昨晚布完阵回来的时候天都快亮了,他只眯了不到一个时辰,现在又站在校场上指挥。
十二年的边军生涯把这个人锻成了一块铁,敲不碎、砸不烂,只会一点一点地锈。
陆晨把赤阳丹塞回怀里,九转还魂丹也还在,两颗丹药隔着衣料贴在胸口,像两颗不一样的心脏在跳。

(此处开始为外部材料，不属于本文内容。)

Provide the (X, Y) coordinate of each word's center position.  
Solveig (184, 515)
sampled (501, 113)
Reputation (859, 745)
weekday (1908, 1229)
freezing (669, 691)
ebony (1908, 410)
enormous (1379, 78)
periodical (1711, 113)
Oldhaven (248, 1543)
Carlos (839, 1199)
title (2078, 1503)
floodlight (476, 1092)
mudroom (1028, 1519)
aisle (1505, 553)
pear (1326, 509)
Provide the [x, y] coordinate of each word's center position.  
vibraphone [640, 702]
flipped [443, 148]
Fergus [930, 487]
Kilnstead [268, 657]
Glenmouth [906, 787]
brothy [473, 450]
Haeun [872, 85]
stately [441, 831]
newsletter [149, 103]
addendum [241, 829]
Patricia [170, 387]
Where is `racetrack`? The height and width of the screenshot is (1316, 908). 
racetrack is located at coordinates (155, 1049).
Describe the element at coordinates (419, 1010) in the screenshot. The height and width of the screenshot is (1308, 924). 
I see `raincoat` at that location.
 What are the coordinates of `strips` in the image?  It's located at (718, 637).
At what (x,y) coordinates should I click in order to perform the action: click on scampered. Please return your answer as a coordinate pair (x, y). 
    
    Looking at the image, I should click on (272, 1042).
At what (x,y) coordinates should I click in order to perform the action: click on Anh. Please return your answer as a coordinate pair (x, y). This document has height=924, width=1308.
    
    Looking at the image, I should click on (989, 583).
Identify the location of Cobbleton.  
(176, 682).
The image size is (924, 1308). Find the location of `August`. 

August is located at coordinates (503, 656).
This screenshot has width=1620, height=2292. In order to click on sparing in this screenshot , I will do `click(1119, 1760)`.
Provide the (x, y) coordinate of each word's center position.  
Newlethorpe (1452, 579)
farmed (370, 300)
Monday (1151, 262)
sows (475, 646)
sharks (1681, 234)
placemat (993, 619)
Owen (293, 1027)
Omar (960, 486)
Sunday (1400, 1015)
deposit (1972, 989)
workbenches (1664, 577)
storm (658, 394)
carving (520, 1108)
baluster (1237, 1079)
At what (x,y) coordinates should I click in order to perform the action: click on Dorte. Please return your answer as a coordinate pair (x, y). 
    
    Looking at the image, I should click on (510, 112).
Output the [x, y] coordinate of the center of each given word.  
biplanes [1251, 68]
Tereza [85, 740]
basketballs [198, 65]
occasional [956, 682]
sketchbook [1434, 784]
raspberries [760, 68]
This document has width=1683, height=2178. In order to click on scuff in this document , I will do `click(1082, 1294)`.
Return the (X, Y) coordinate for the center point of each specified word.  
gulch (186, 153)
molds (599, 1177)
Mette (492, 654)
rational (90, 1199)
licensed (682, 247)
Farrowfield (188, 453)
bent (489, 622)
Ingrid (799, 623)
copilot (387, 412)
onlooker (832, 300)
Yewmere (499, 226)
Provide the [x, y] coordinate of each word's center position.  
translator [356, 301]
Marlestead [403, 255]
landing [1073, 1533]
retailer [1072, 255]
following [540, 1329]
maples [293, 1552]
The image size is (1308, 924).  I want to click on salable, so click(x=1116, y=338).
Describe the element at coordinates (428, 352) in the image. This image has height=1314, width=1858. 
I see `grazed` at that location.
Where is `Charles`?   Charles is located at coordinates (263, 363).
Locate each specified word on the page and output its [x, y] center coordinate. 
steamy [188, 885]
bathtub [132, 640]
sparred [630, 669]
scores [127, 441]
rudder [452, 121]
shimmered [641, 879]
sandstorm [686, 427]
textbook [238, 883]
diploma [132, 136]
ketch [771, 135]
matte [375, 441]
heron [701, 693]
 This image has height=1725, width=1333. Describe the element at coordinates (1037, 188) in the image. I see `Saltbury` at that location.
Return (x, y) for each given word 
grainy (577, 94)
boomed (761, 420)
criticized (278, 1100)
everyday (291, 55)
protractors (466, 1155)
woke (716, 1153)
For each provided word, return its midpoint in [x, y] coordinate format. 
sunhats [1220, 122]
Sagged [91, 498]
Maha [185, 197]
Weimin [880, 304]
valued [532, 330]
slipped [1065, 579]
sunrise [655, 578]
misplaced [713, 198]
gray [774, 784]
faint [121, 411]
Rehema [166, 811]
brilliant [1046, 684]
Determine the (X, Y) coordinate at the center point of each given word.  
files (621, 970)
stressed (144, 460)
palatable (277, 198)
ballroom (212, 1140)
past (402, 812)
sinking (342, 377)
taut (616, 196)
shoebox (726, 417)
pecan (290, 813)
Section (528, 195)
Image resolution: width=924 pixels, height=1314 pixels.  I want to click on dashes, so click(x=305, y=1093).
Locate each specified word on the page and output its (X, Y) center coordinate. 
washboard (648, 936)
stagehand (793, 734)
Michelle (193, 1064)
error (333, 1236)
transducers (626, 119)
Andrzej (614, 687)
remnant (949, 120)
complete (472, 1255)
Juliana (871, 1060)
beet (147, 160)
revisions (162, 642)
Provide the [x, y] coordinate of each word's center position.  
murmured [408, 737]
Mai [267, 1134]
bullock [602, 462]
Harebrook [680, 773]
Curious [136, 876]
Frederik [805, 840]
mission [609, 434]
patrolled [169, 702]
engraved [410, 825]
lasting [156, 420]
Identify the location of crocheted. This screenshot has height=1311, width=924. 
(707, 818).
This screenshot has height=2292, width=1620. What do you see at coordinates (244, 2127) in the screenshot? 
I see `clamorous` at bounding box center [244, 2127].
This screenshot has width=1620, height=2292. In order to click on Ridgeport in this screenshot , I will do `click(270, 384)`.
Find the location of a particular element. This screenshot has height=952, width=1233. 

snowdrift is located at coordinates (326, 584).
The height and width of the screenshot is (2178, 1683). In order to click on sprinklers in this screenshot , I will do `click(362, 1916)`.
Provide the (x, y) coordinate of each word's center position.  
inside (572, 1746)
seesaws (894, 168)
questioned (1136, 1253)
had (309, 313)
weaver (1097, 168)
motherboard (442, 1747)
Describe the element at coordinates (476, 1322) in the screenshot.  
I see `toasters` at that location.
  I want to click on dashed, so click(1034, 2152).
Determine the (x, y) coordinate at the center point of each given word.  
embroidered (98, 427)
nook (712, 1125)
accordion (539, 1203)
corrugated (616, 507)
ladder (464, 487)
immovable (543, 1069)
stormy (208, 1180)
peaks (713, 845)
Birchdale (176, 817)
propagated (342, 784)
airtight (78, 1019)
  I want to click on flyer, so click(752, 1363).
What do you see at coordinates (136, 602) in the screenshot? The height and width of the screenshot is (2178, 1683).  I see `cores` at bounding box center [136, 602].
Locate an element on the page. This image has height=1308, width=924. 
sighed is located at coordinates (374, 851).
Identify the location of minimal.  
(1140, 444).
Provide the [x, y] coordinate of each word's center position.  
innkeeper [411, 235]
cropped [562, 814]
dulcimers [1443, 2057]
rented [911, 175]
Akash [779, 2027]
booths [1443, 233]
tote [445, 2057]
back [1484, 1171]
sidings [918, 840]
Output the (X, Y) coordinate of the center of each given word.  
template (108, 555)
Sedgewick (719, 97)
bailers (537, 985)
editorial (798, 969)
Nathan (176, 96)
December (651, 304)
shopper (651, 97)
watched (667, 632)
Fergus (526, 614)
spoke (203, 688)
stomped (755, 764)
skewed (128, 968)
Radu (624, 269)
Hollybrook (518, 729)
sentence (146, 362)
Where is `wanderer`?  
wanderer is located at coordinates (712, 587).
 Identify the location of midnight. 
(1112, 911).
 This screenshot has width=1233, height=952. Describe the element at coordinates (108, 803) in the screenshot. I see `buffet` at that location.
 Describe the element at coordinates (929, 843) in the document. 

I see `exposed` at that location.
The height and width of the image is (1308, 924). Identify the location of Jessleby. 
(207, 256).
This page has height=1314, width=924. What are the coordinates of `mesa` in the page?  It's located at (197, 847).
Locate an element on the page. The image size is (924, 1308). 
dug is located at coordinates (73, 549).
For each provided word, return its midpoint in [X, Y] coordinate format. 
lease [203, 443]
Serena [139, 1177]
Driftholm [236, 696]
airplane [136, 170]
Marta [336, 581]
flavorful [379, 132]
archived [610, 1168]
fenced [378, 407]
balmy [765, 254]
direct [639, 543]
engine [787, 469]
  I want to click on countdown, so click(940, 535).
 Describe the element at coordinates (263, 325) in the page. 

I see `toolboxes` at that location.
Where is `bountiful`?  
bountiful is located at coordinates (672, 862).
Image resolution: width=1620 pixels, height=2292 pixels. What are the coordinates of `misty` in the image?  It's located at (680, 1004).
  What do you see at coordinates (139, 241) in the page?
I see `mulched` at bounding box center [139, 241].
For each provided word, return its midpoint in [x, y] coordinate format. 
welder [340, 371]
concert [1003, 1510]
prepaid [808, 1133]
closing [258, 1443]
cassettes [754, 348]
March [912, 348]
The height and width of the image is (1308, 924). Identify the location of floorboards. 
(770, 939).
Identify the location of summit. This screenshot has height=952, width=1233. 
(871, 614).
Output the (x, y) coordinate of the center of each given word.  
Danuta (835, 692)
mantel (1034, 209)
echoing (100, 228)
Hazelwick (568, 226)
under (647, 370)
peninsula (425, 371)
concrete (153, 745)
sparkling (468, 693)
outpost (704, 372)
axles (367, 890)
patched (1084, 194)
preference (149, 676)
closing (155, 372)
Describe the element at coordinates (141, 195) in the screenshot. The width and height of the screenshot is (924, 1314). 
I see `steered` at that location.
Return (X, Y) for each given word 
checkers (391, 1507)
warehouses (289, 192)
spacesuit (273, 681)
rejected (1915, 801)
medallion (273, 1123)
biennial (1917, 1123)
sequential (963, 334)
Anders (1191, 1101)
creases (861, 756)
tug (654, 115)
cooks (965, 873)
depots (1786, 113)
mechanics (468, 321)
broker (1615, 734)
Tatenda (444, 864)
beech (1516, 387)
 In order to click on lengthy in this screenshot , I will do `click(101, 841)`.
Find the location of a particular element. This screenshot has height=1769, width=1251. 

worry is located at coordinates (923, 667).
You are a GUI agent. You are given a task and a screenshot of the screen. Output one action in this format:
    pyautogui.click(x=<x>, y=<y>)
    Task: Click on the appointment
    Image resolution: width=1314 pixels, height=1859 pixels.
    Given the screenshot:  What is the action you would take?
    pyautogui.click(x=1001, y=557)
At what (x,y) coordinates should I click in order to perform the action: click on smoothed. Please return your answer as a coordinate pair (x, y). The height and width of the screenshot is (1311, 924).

他站起来的时候膝盖响了一声,不是骨头的问题,是真元亏空太久,肌肉开始萎缩了。
丹田里那两成真元从昨晚到现在一点都没涨,像一潭死水,怎么搅都活不过来。
掀开门帘出去的时候阳光正烈,刺得他眯起眼。
校场上那三座铁匠炉还在冒烟,铁匠们靠在炉子旁边打瞌睡,胳膊肿得像两条发面馒头。
周铁山蹲在板车旁边,手里拿着一根三寸钉往土里扎,试试硬度。
“阵眼怎么样?”
周铁山抬起头,蒙着布巾的脸上只露出一双熬红的眼睛。
“卯时去查了一遍,都还紧着。
辰时又查了一遍,第七座土丘西北角有一根松了,末将重新钉了。”
“渗出来的死气呢?”
“用石灰填了。
云姑娘给的药石灰,填上去就不冒烟了。”
陆晨点了点头。
他抬头看向北边,雾墙在日光下显得比夜里淡一些,灰白色的雾气翻涌得也没那么剧烈,像一头白天打盹的野兽。
但那条蛇还在——不是看见了,是感觉到。
右臂上那几道银白色的纹路在微微发烫,像被什么东西隔着几十里地烤着。
拓跋山从帐篷里钻出来。
左臂上的绷带换了新的,雪白的,和右边那条古铜色的膀子放在一起看着格外扎眼。
他走到陆晨面前,站定了,低头看着他腰间的剑。
银白色的剑身在阳光下几乎透明,能看见剑身里面有什么东西在流动,像水银,像月光,像凝固的时间。
“什么时候走?”
“现在。”
拓跋山没有说“我跟你去”
。
他的左臂吊在胸前,手指尖已经开始发紫了,云清月说三天之内手掌会发黑,七天之内整条前臂都得截掉。